### EXERCISE PASSAGE
__________
Anyway, my point is, if you are not okay with your clit-bearing partner masturbating and including all aspects of that masturbation practice in your sexual encounters, then you need to get over that shit quick. And I mean you need to not just 'be okay' with it, you need to expect it, enjoy it, make extra room for it, and encourage it (without being pushy).

2 Be patient with clit-bearers and masturbation. The truth is a lot of women don't know shit about their orgasm, haven't masturbated and are a bit confused/embarrassed/sad/mad/frustrated/hurt by their relationship to orgasm, masturbation and sexual partners. We can be confused and confusing when it comes to orgasm and masturbation and, well, just deal with it.

Be open and prepared with everything I said up above, but also let your partner do whatever they need. This sexual culture for ladies is a real asshole, and frankly, we get fucked up in it. Getting through the tangle of fucked-upedness is a slow, arduous journey and it's different for every women, so be patient and kind and thoughtful and don't get mad or pushy or patronizing or indignant, or for god sake, sulky. If it's hard for you to deal with, I'm sorry. It's harder for them. If you don't like it, you can always just move on.

3 Don't feel bad about masturbating, desiring, or fantasizing. You deserve the power to make yourself orgasm. All humans do.

That said, remember your ability to see fantasies in porn and other media that include you using another person in ways that are orgasmic and sexually exciting to you, but neither orgasmic nor sexually exciting to the person on the receiving end are like a million times greater than that of a clit-bearer. Even if some people who would be on the receiving end say they like it and in porn and movies most actors act as if they LOVE it, use your goddamn head and put yourself in their place remembering all the stuff in this blog and my movie about how lady-gasms do and do not work and remembering that sex is much, much, much grosser when you are not highly aroused.

What I'm saying here is it's fine to fantasize about whatever, and honestly in this world, with the sexual images that exist for us, it's hard for someone with a penis to not fantasize about things that are somewhere in between gross/painful/mean/demeaning and certainly non-orgasmic for the receiver. I get it. I, even with this clit I have, fantasize about shit when I'm masturbating that is gross/painful/mean/demeaning/non-orgasmic to me. It's not because I want to have that happen to me in real life. That stuff would and has damaged my sexuality and desire in ways I wish it hadn't. It's because it's most of the sexually charged stuff I've seen my whole life. We're in the same boat with that, but remember you have so much more power there.

Fantasize as you will and masturbate all you want to those fantasies, porn and images, but don't get that fantasy confused in your head with how things should go in real life. It's harder than you think to suss out, and even if you're sitting here saying you would never mix fantasy and reality, dig a little deeper, consider harder, switch up your perspective more. I'm certain you do at least to some degree, and you could be better about it.

4 Don't be afraid to admit masturbation to your partner. If your partner is worried about you masturbating, but you like masturbating, get a new partner.
__________
### RECORD EXTRACTS
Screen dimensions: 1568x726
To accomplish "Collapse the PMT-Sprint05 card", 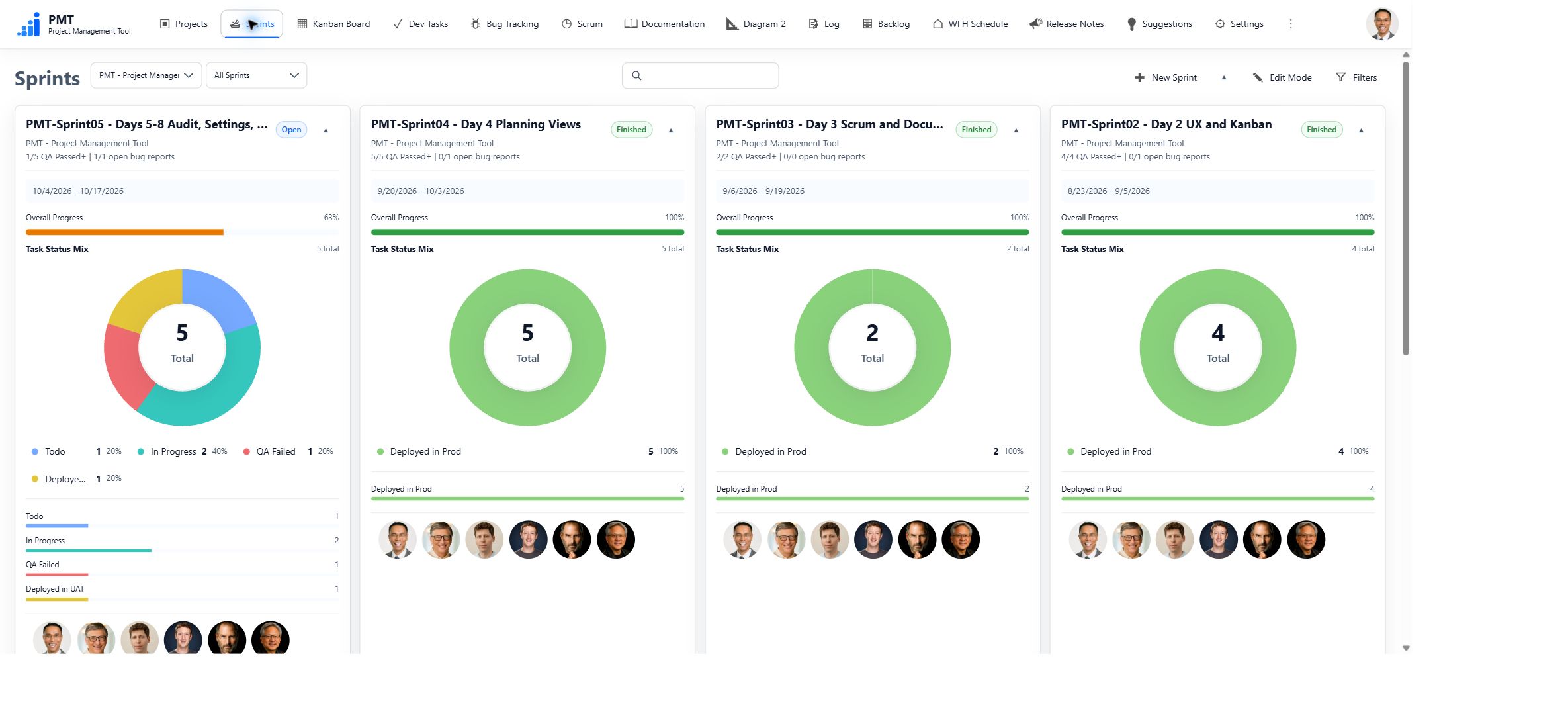I will pyautogui.click(x=326, y=130).
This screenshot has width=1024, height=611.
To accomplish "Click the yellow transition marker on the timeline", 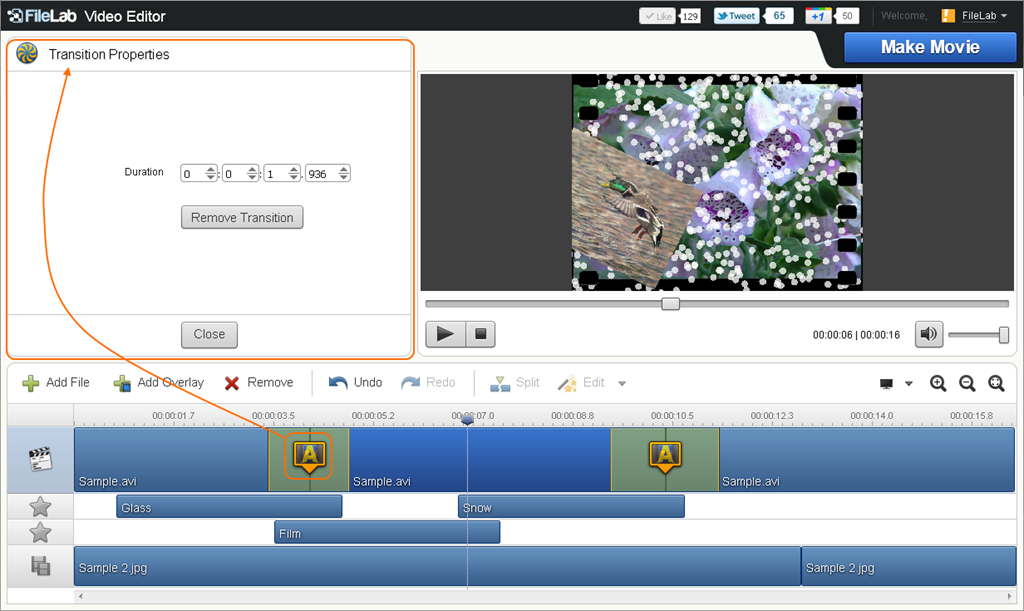I will 308,455.

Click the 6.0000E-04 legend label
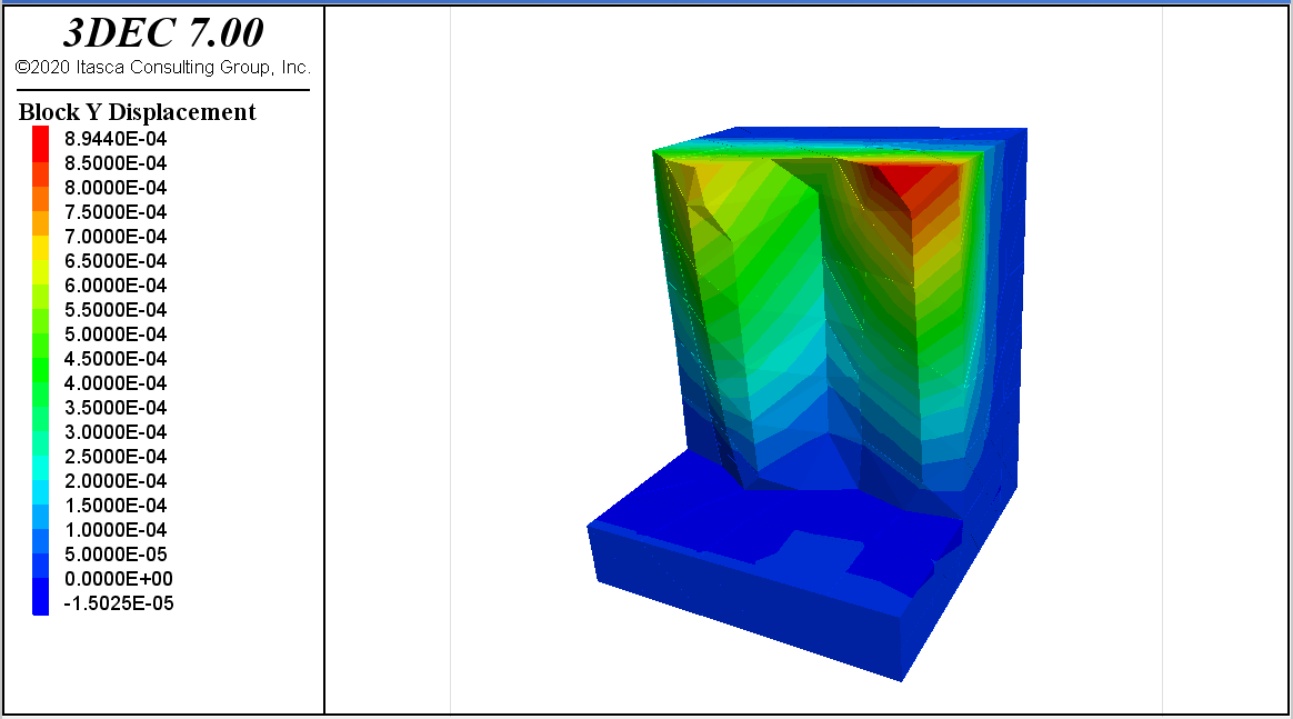pyautogui.click(x=115, y=286)
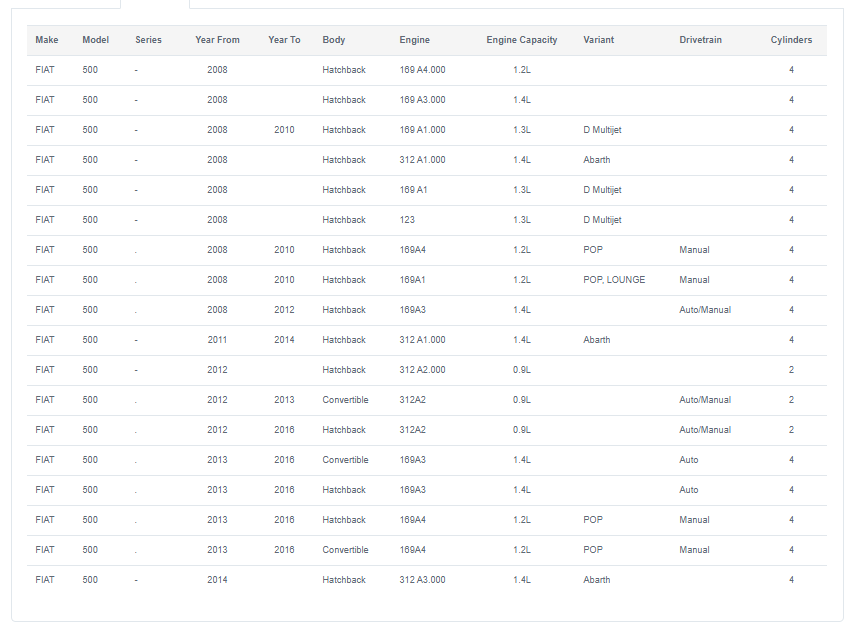Click the 2014 Year To cell
Image resolution: width=851 pixels, height=626 pixels.
pyautogui.click(x=284, y=340)
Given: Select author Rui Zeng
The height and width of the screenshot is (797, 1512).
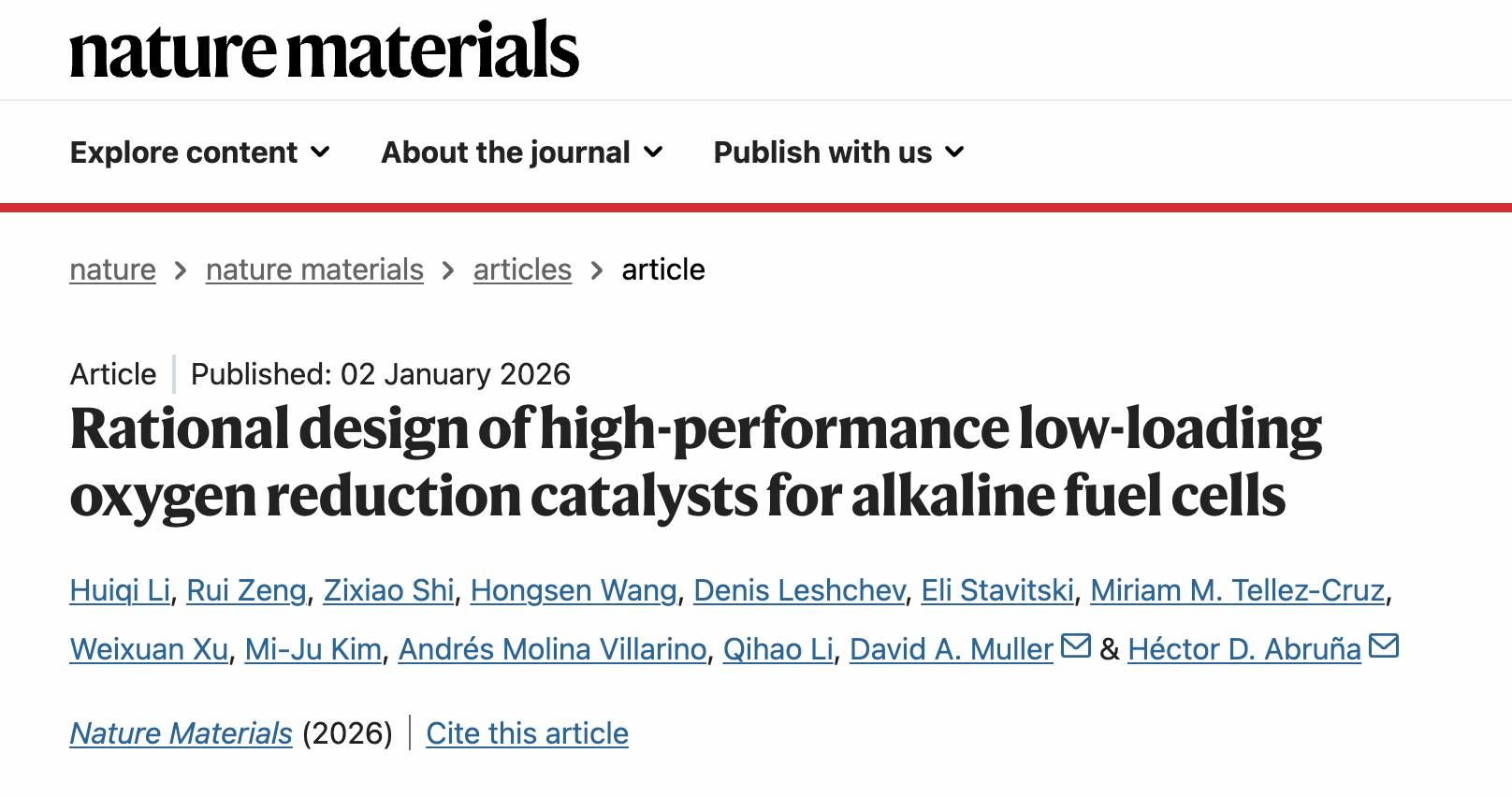Looking at the screenshot, I should point(246,591).
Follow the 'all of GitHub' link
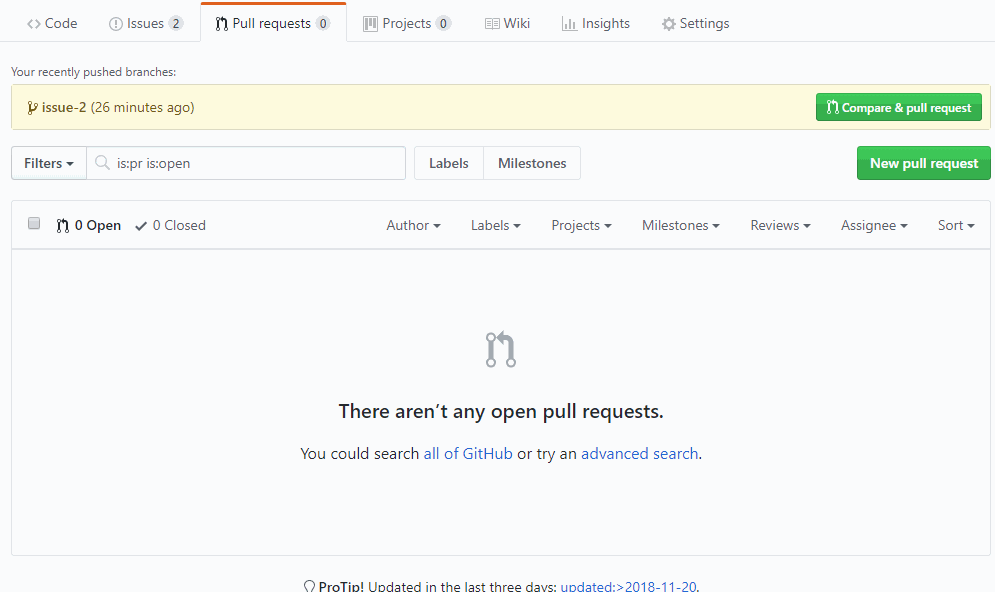995x592 pixels. 468,454
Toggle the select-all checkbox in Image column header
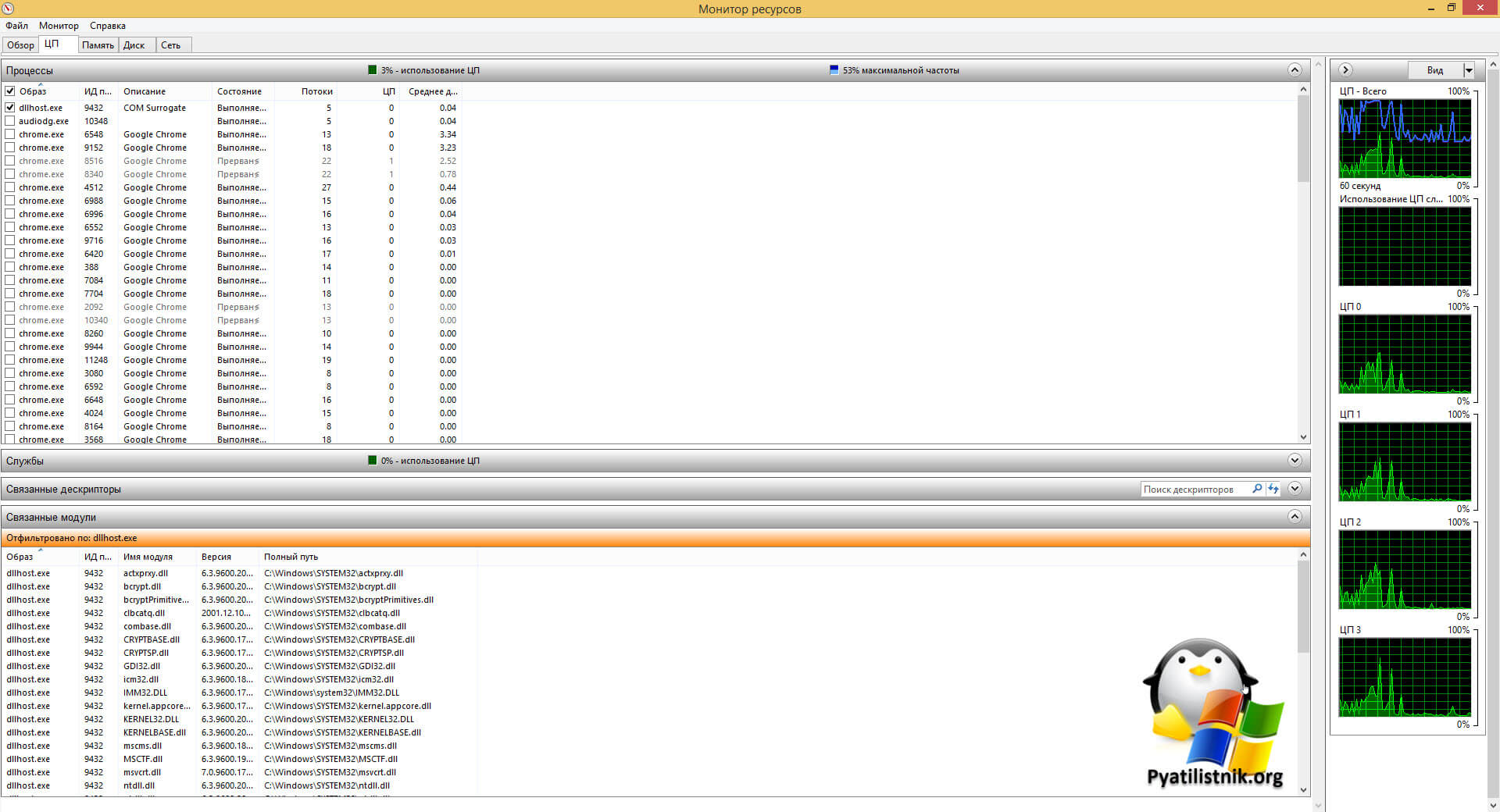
__________
### ACTIVITY
Return the part of the masturbation text starting at "Be open and" and ending at "All humans do.", copied word for word.

### RESPONSE
Be open and prepared with everything I said up above, but also let your partner do whatever they need. This sexual culture for ladies is a real asshole, and frankly, we get fucked up in it. Getting through the tangle of fucked-upedness is a slow, arduous journey and it's different for every women, so be patient and kind and thoughtful and don't get mad or pushy or patronizing or indignant, or for god sake, sulky. If it's hard for you to deal with, I'm sorry. It's harder for them. If you don't like it, you can always just move on.

3 Don't feel bad about masturbating, desiring, or fantasizing. You deserve the power to make yourself orgasm. All humans do.